• **Kutipan Teks**
++++++++++++++++++++

Oleh: Karyudi Sutajah Putra,
Calon Pimpinan KPK 2019-2024
Ada beragam jenis kejahatan yang bisa diadili Mahkamah Kejahatan Internasional atau International Crime Court (ICC) di Den Haag, Belanda, mulai dari pembunuhan, penipuan, kejahatan perbankan, kejahatan lingkungan, kejahatan seksual, pencucian uang, hingga kejahatan korupsi.
ICC baru saja menangkap Rodrigo Duterte karena kasus pembunuhan yang ia lakukan semasa menjabat Presiden Filipina tahun 2016-2022.
Saat itu Duterte sedang gencar-gencarnya melakukan pemberantasan narkoba. Ribuan orang terbunuh tanpa pengadilan. Duterte dituduh melakukan kejahatan kemanusiaan.
Dalam kasus kejahatan korupsi, apakah ICC akan menangkap Joko Widodo? Bekas Presiden RI ini telah dinobatkan sebuah lembaga internasional sebagai salah satu pemimpin terkorup di dunia.
Korupsi sesungguhnya juga kejahatan kemanusiaan karena menyebabkan kemiskinan massal yang bisa memicu kematian.
Lantas, apakah nasib Jokowi akan seperti Duterte, yakni ditangkap ICC?
Duterte ditangkap Interpol di bandara Filipina ketika tiba dari Hongkong, Selasa (11/3/2025), dan kemudian diserahkan ke ICC di Den Haag.

++++++++++++++++++++

• **Daftar Catatan**
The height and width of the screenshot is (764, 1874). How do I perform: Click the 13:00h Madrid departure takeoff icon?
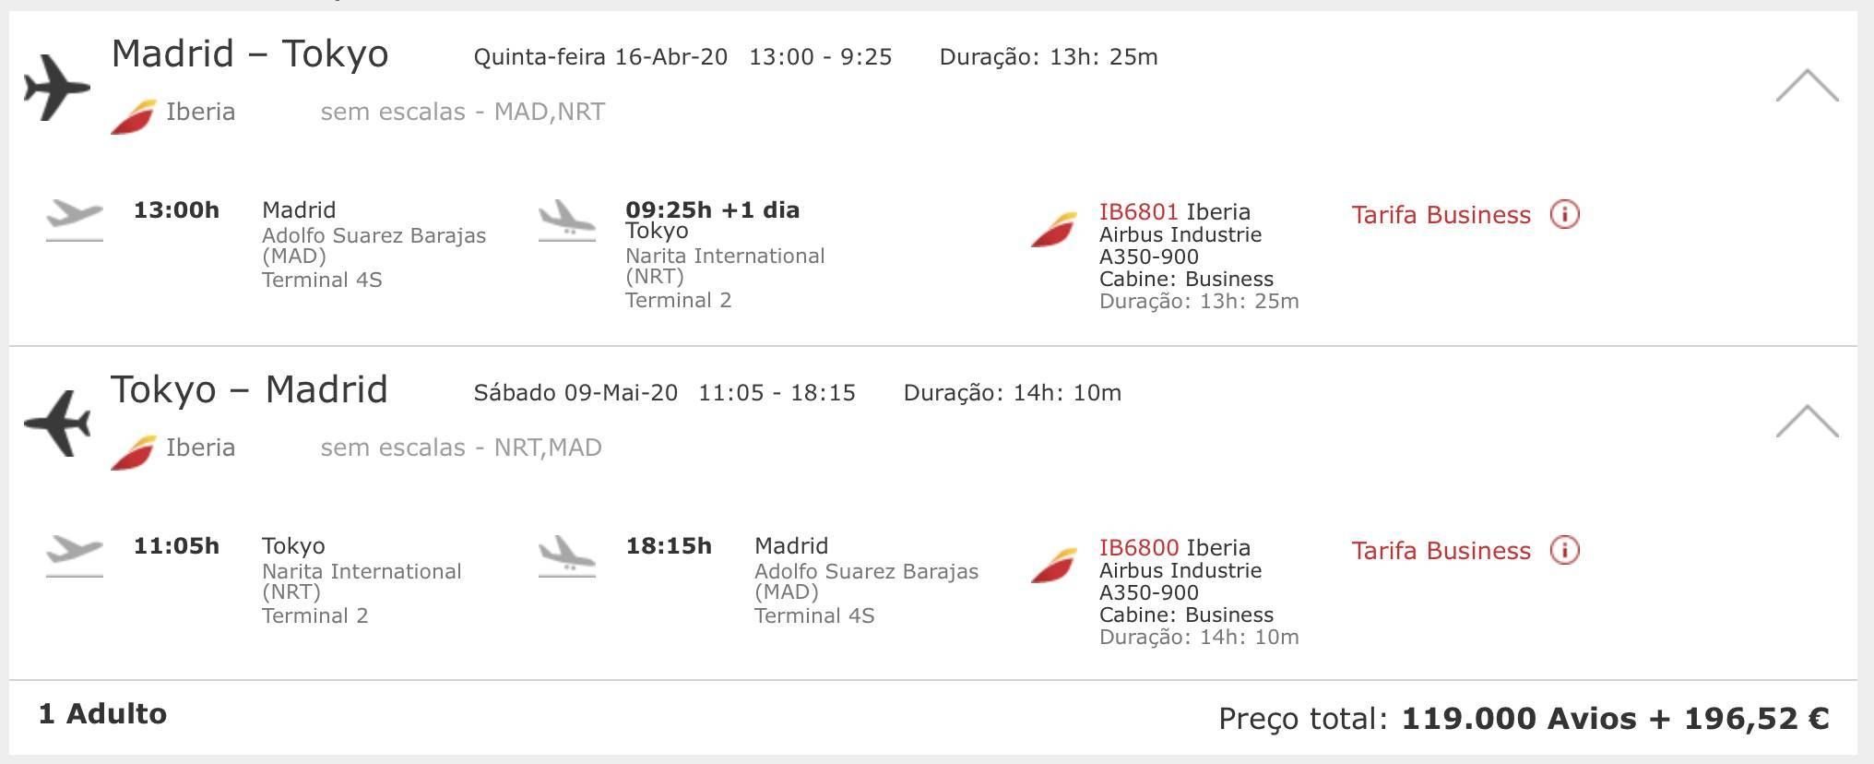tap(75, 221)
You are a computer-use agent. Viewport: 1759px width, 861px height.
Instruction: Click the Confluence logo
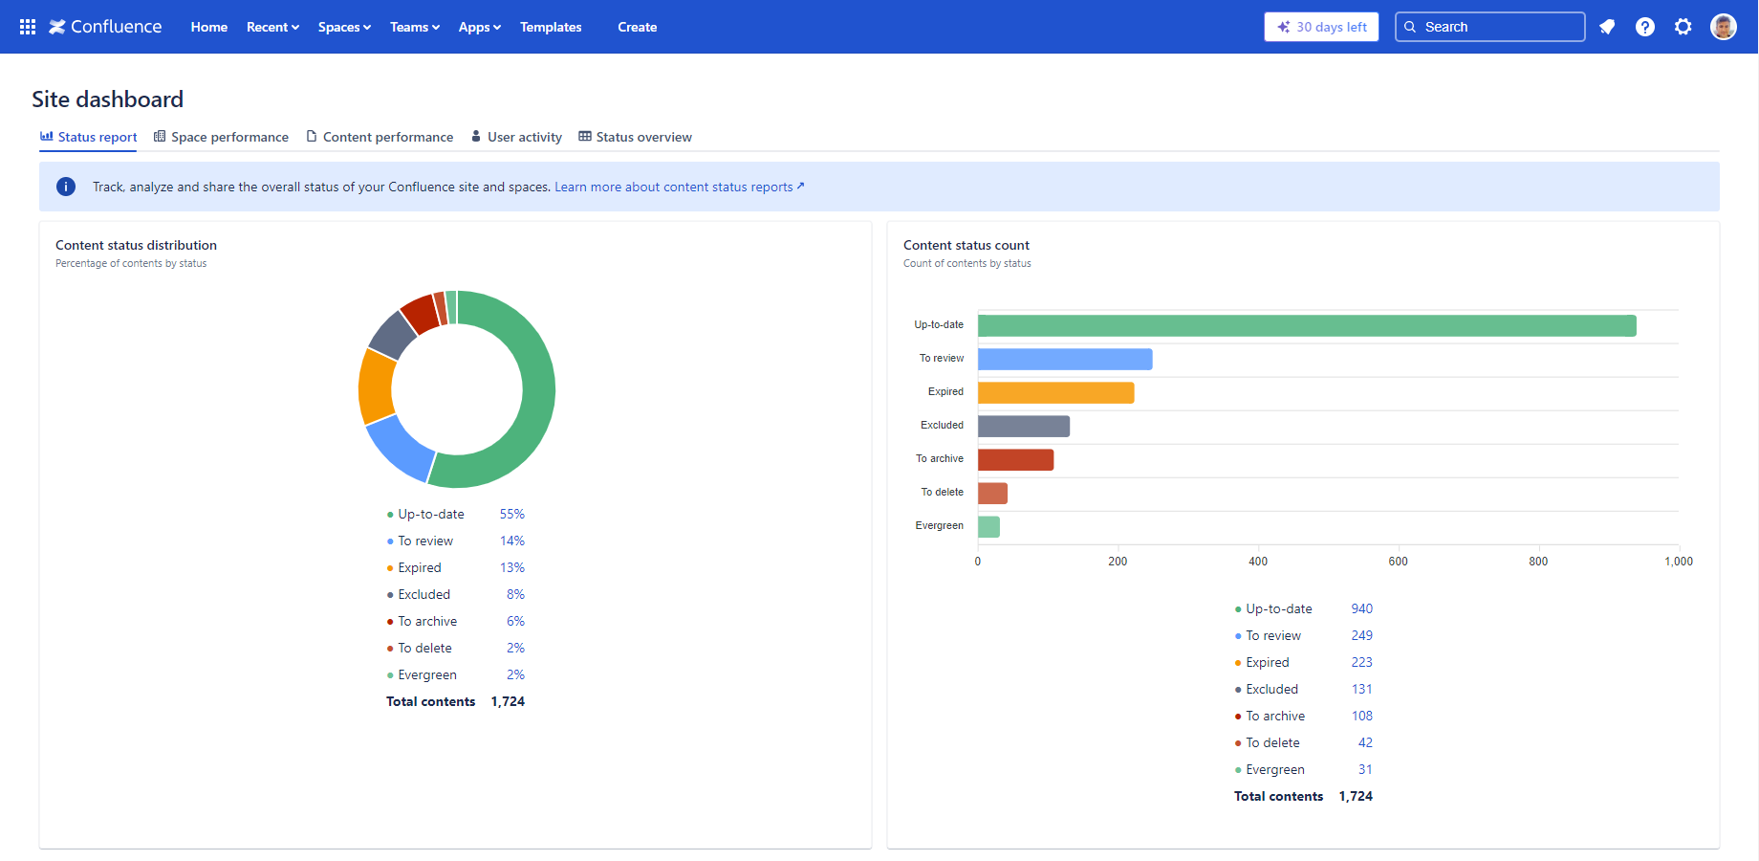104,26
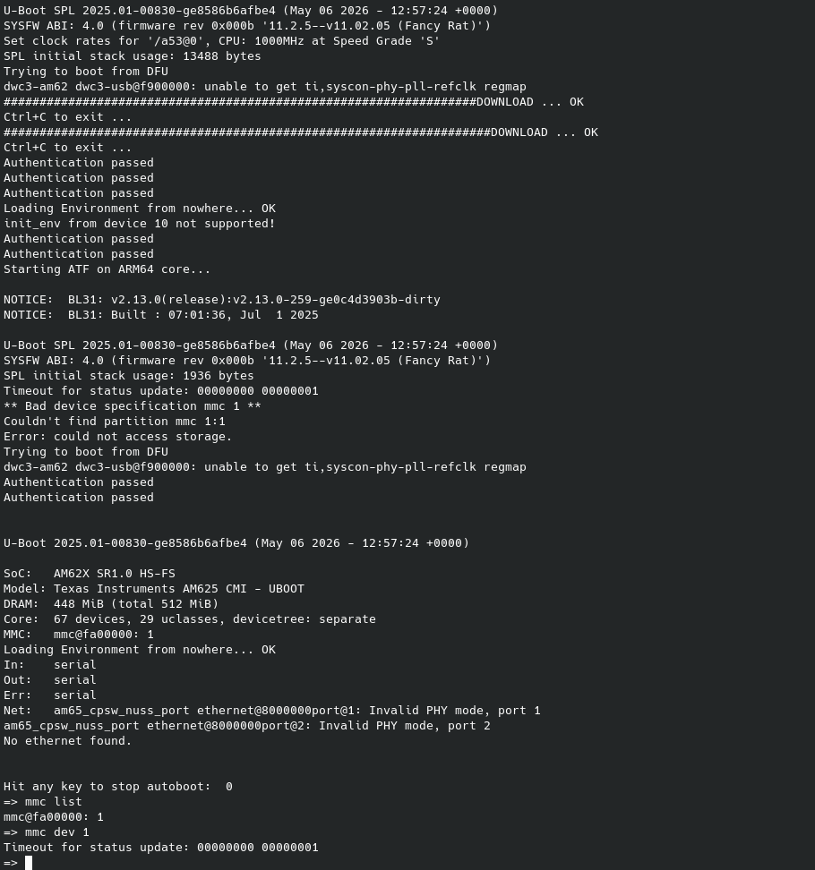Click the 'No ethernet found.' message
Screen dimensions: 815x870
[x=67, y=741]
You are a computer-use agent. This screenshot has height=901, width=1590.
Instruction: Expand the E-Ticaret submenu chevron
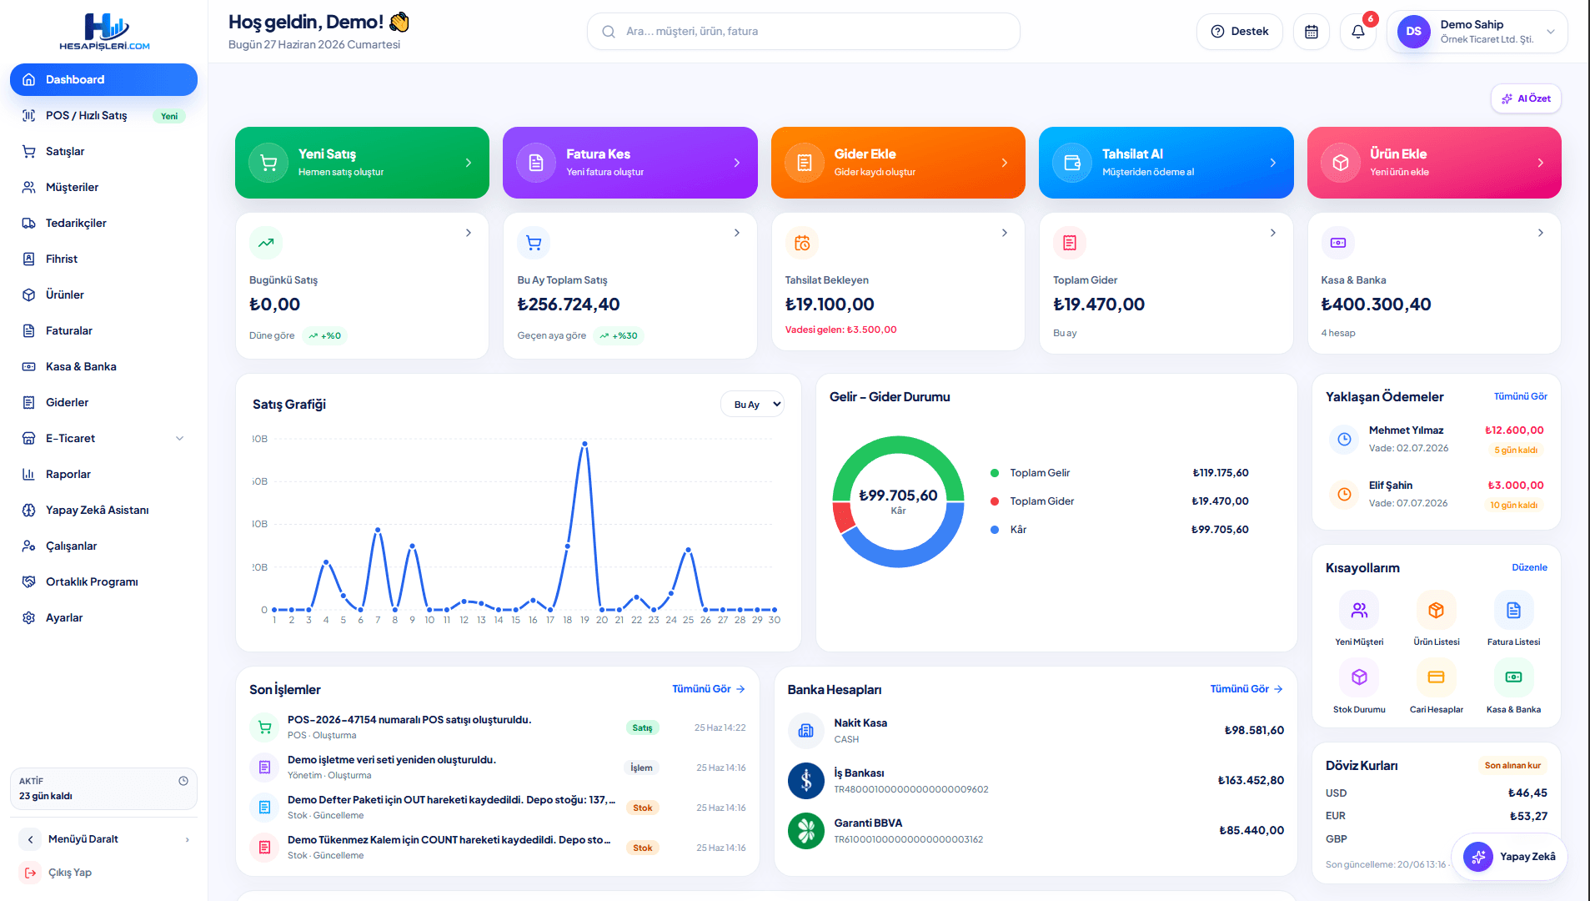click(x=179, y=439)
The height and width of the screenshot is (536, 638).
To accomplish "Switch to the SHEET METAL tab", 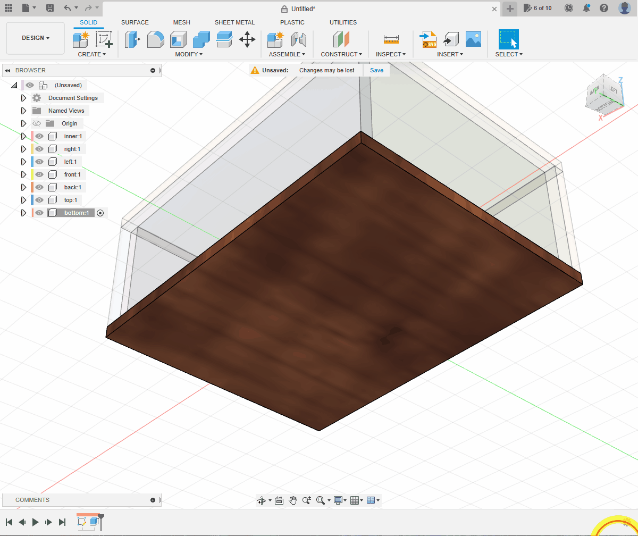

++++++++++++++++++++

• **Tugas Tertulis**
- 1) Jawablah pertanyaan berikut berdasarkan teks tentang ICC.
(a) Di kota dan negara mana ICC berkedudukan?
(b) Pada rentang tahun berapa Rodrigo Duterte menjabat Presiden Filipina?
(c) Dari mana Duterte tiba ketika ditangkap Interpol di bandara Filipina?
- 2) Tuliskan kembali seluruh bagian teks tentang ICC mulai dari "Korupsi sesungguhnya juga" sampai dengan "di Den Haag.".
- 3) Sebutkan semua jenis kejahatan yang menurut teks tentang ICC dapat diadili oleh mahkamah tersebut.
Gunakan teks tentang ICC saja sebagai dasar pengerjaan.

• **Jawaban Tugas**
- 1)
(a) Den Haag, Belanda.
(b) 2016-2022.
(c) Hongkong.

- 2)
Korupsi sesungguhnya juga kejahatan kemanusiaan karena menyebabkan kemiskinan massal yang bisa memicu kematian.
Lantas, apakah nasib Jokowi akan seperti Duterte, yakni ditangkap ICC?
Duterte ditangkap Interpol di bandara Filipina ketika tiba dari Hongkong, Selasa (11/3/2025), dan kemudian diserahkan ke ICC di Den Haag.

- 3) Pembunuhan, penipuan, kejahatan perbankan, kejahatan lingkungan, kejahatan seksual, pencucian uang, dan kejahatan korupsi.